Steering Vectors
A direction in a model’s activation space that, when added to the hidden states at inference time, shifts the model’s behavior toward (or away from) a target attribute — tone, refusal, a topic, a style. Constructed by contrasting activations on examples that have the attribute against those that don’t (closely related to concept activation vectors), then adding a scaled copy of that difference vector during the forward pass. The basis of “activation steering” / representation engineering for LLMs.
Steering vectors rely on the linear representation view: meaningful concepts are directions in a point-vector space. This is the same point-vector paradigm that region representations like box embeddings extend — boxes add volume and containment to “meaning” instead of treating it purely as a direction.
Note: an LLM interpretability / control technique, related here thematically rather than from the box-embedding article — both are about imposing useful geometric structure on learned representations.
Related Concepts
- Concept Vectors — the concept directions steering vectors add
- Embeddings — the representation space steering operates on
- Box Embedding — region-based view of meaning vs. direction-based steering
Techniques (Representation Engineering)
In representation engineering, steering splits into two stages: representation reading (find the concept direction from contrast pairs, e.g. via LAT) and representation steering (inject it). Common steering methods:
- Contrastive Activation Addition — add a scaled contrast-derived vector to the residual stream during the forward pass.
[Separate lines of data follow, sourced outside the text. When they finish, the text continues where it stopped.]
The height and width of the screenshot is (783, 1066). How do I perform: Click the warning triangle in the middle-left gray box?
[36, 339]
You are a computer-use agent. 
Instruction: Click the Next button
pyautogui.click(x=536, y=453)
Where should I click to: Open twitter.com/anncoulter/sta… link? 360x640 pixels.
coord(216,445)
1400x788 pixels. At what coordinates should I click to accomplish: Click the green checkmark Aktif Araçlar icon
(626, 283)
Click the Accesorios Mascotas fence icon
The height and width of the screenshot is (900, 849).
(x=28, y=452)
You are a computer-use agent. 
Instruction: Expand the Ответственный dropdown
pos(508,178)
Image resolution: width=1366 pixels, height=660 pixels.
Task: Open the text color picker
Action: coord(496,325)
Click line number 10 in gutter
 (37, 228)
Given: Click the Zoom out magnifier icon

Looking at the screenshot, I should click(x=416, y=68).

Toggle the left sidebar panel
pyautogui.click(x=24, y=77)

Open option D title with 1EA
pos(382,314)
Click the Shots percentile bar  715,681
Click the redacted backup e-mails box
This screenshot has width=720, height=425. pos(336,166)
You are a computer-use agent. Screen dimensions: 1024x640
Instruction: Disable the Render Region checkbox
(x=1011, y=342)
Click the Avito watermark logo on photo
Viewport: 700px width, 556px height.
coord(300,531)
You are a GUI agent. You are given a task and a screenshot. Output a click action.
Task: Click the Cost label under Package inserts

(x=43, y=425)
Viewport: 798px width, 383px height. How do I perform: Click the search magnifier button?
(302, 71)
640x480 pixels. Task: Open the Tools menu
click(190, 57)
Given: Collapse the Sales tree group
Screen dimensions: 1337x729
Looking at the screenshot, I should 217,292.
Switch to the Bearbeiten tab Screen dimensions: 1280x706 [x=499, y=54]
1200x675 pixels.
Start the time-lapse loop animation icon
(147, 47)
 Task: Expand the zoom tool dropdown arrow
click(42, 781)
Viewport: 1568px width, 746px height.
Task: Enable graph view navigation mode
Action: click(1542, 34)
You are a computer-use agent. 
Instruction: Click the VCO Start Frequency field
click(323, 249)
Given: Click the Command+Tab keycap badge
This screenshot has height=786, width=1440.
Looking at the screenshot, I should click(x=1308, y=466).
- Spectral editing — more efficient targeted edits.
- Mean-centering — yields more effective steering directions.
Reported uses: reducing sycophancy, improving truthfulness, preference alignment, and jailbreak detection.
Reference
- Jan Wehner, An Introduction to Representation Engineering (AlignmentForum, 2024) — activation-based control of LLMs. (LLM interpretability/alignment — referenced as background, not search/IR.)